Strona:Aleksander Dumas-Trzej muszkieterowie-tom 2.djvu/299

Ta strona została uwierzytelniona.

I starała się przybrać wyraz niewinności i słodyczy anielskiej.
— Niestety! — mówiła — wiem o tem; powiadają, że nie trzeba ufać fizjognomji; lecz czemuż wierzą ludzie, jeśli nie temu najpiękniejszemu dziełu Stwórcy?
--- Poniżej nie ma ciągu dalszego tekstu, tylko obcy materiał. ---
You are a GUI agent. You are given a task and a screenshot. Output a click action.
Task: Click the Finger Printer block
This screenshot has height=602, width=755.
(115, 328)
Co do mnie, może całe życie będę oszukiwana, lecz zawsze zaufam osobie, której twarz budzi we mnie sympatję.
— Zdaje się pani zatem — powiedziała zakonnica — że ta młoda kobieta jest niewinna?
— Pan kardynał niezawsze karze za zbrodnie — odrzekła — są cnoty, które prześladuje zawzięciej od złych skłonności.
— Pozwól pani, że wyrażę zdziwienie...
— Co panią zadziwia? — rzekła milady naiwnie.
— To, co pani mówi.
— Czyż mówię coś niepodobnego do prawdy? — zapytała milady z uśmiechem.
— Jesteś pani przyjaciółką kardynała, ponieważ przysłał cię tutaj, a jednak...
— A jednak źle o nim mówię — rzekła milady, kończąc myśl przełożonej.
— To jest, nic dobrego o nim nie powiedziałaś.
— Bo ja nie jestem przyjaciółką — odparła wzdychając — lecz ofiarą kardynała.
— Cóż znaczył list, w którym polecił mi panią?
— Jest to rozkaz dla mnie, bym tu siedziała, jak w więzieniu, aż każe mnie stąd zabrać jednemu z satelitów swoich...
— Dlaczegóż pani nie próbowałaś uciekać?
— Dokądżebym poszła? sądzisz pani, że jest na ziemi kącik, gdzieby kardynał nie był w stanie dosięgnąć, jeżeli tylko zechce wyciągnąć rękę?
Gdybym była mężczyzną, możeby to się udało; lecz cóż chcesz, by uczyniła kobieta? Młoda pensjonarka, jaką macie u siebie, czyż próbowała uciekać?
— Nie, to prawda; lecz co innego, zdaje mi się, zatrzymuje ją we Francji: uczucie serdeczne.
— O! — rzekła milady, wzdychając — jeżeli kocha i jest kochana, nie może nazwać się nieszczęśliwą.
— Tak więc — mówiła przełożona, patrząc z wzrastającem zajęciem — to jeszcze jedną nieszczęsną prześladowaną mam przed sobą?